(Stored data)
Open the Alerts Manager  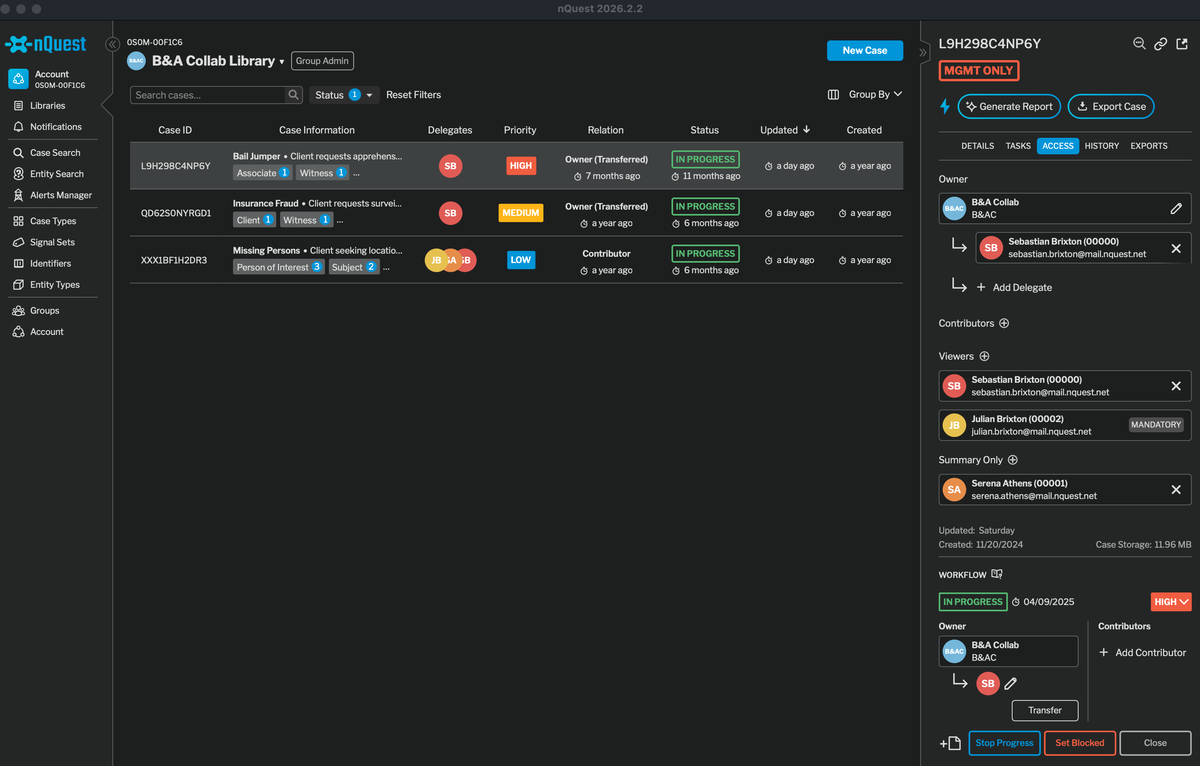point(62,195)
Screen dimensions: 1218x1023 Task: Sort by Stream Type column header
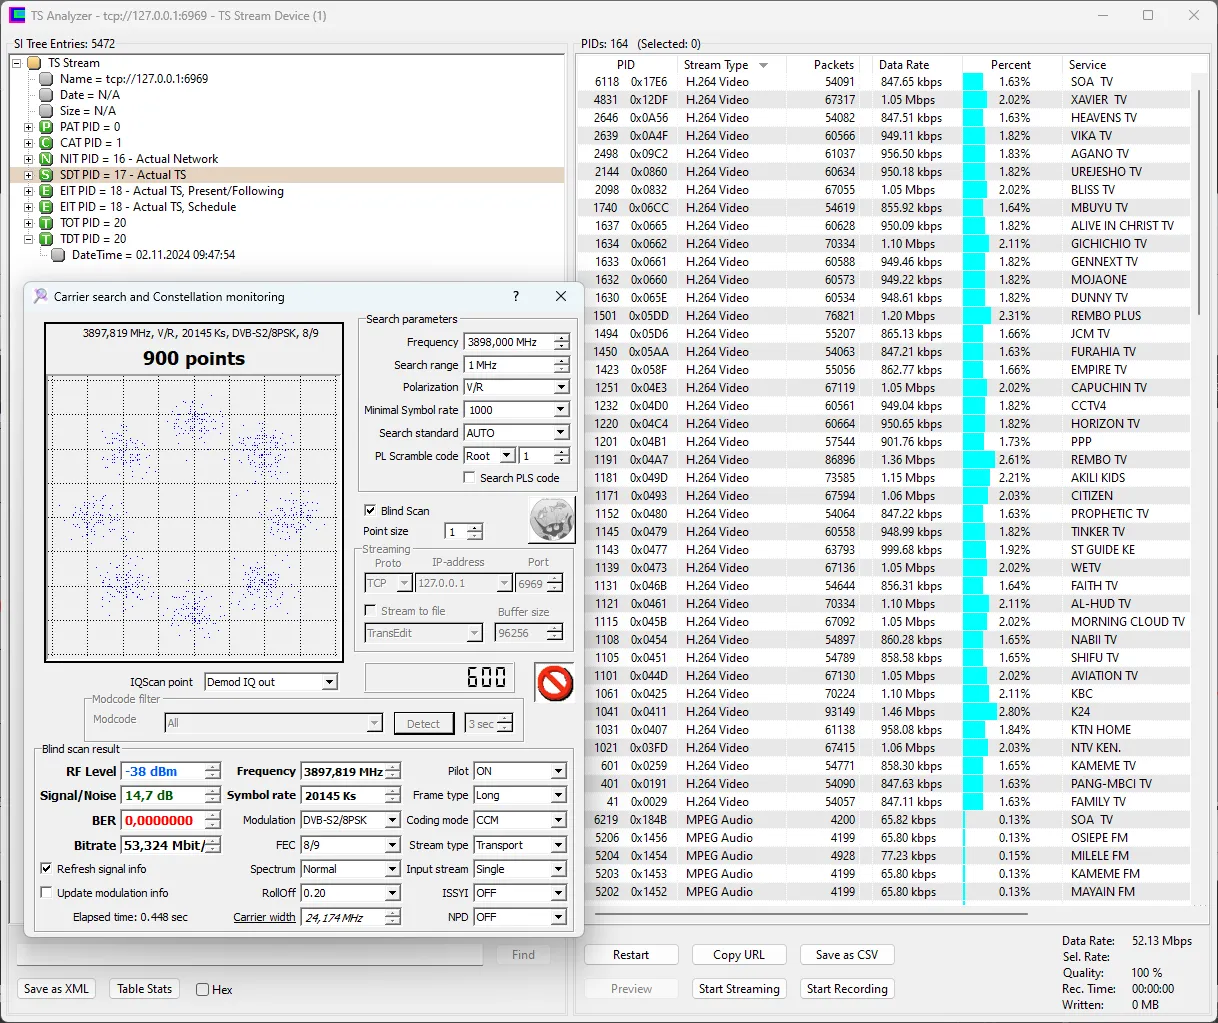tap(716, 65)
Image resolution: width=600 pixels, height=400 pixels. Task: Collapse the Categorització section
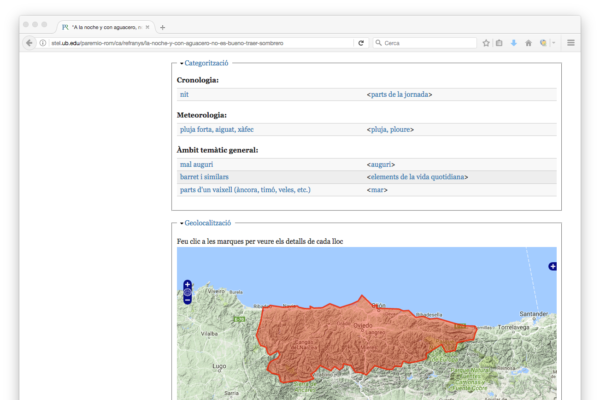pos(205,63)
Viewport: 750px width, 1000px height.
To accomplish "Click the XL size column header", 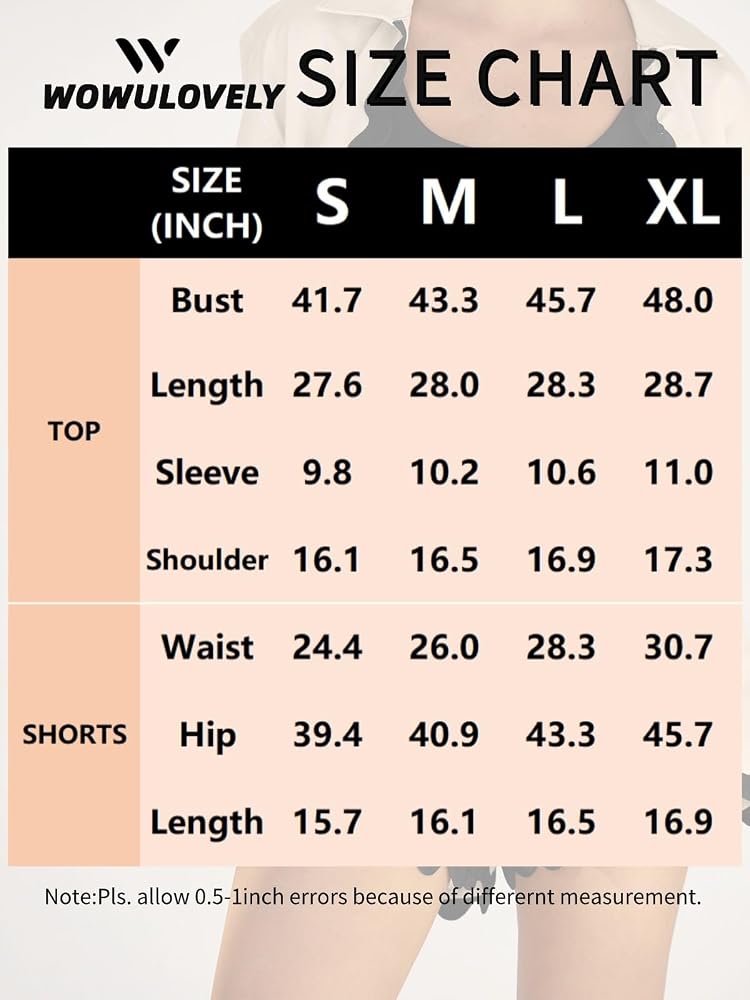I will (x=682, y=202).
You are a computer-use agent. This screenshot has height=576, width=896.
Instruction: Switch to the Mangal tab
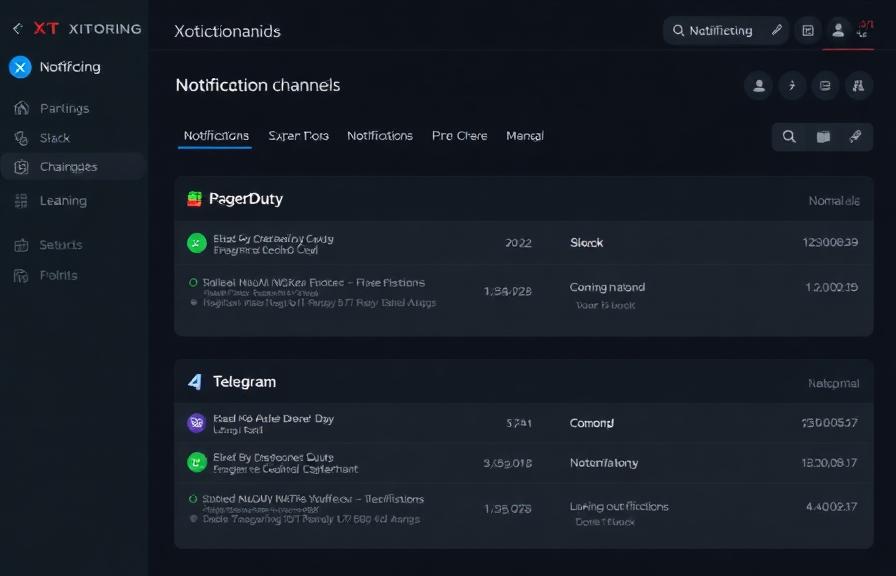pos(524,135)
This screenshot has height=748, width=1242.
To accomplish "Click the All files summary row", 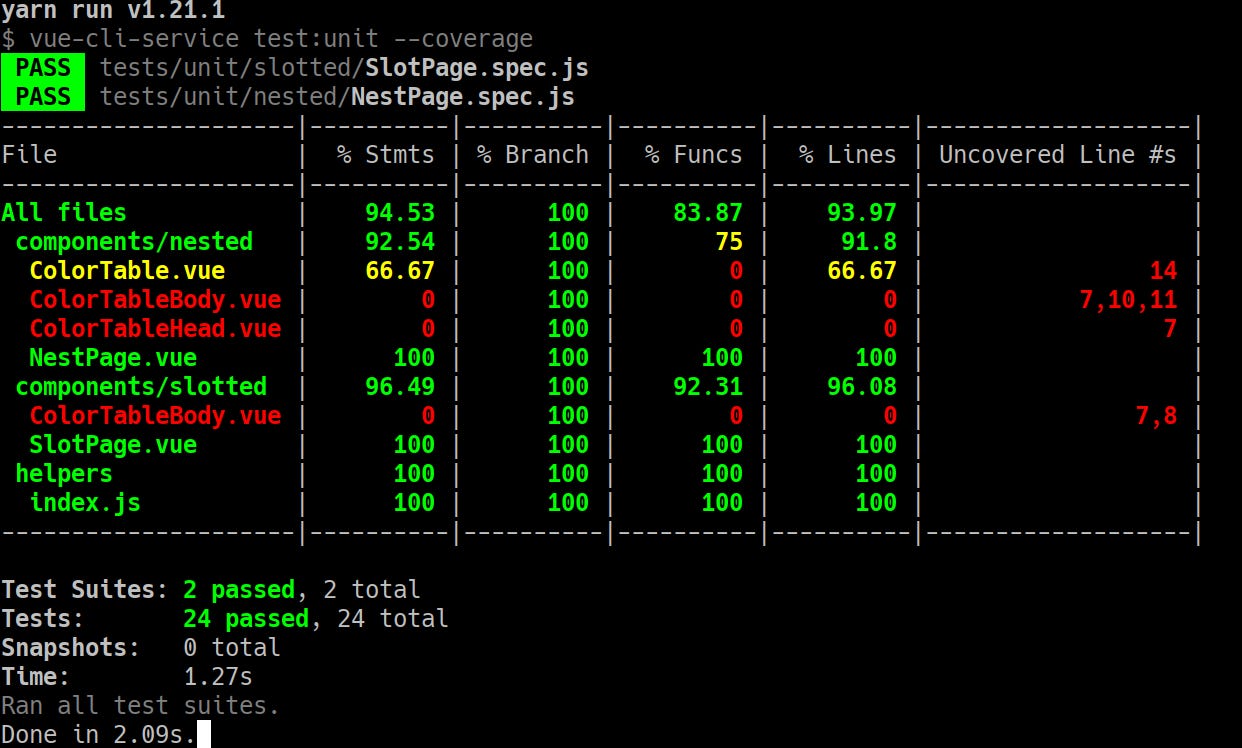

WORK TO BE COMPLETED -> Write out exactly the lines from the line holding "Instruction: Switch to the Mangal tab" through the last line of the records above, inclusive, and nothing more. Leave out the pictures.

PROBLEM SOLUTION ->
Instruction: Switch to the Mangal tab
pos(524,135)
This screenshot has height=748, width=1242.
To accomplish "Click the All files summary row", 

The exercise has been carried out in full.